Monica Showalter writes for the American Thinker about the impact of presidential impeachment on the political party that pushed for it.

The collapse of the Democrats’ impeachment bid to Get Trump hasn’t exactly been good for Democratic unity.

There were signals and indicators of the fights breaking out all over Twitter, even as Sen. Chuck Schumer made his final teary bawl to the television cameras about the whole thing being a “a grand tragedy” and a “sham trial.”

Fox News host Laura Ingraham compiled a good segment of the tensions and misery — how Adam Schiff tried for one last time to shut his fellow impeachment manager, Rep. Jerry Nadler, up at the finale, and how Schumer himself shushed Sen. Kamala Harris from trying to grab his mic and do the talking instead of him, as well as a fine coda at the end of the miserified faces of the network broadcasters once they learned the Senate voted down witnesses and the impeachment trial would soon be over.

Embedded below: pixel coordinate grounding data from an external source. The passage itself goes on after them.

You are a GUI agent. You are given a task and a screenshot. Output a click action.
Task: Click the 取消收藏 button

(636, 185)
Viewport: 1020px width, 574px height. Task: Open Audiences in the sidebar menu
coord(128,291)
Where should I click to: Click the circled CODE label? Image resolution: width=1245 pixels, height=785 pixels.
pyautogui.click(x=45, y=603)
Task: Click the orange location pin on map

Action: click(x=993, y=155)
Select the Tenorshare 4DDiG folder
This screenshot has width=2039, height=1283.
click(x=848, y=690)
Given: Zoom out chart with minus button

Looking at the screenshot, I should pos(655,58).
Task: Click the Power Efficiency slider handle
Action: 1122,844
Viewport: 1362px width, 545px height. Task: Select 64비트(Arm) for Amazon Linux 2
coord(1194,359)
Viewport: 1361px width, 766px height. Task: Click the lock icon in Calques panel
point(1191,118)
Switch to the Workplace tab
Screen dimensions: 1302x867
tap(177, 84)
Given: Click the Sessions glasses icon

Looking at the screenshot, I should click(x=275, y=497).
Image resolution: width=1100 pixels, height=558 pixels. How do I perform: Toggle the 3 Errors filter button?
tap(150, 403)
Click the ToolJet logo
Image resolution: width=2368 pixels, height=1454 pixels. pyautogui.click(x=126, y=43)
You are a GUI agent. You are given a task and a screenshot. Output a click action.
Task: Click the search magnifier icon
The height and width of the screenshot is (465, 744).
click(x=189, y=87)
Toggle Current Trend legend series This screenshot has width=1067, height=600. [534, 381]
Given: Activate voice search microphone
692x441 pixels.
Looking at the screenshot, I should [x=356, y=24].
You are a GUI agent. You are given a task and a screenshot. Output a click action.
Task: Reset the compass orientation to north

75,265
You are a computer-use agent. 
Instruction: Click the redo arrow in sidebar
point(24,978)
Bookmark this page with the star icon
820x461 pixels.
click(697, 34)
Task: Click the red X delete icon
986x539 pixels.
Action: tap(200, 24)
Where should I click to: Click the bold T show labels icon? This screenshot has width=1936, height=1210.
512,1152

Everyone loves to be a winner. Losers point fingers. Democrats are now in full loser mode, now fighting with each other instead of directing their rage against Republicans, most of all, President Trump. It’s always all about the strong horse, and these guys now seem to realize they’re riding a beaten donkey.

What’s vivid here is how surprised they all seem to be about it. Their bickerings seem to be the fruit of disappointment arising out of failed expectations. Did they really think they could win this? It almost seems as if they did, believing their own bee ess, as President Obama once more graphically put it.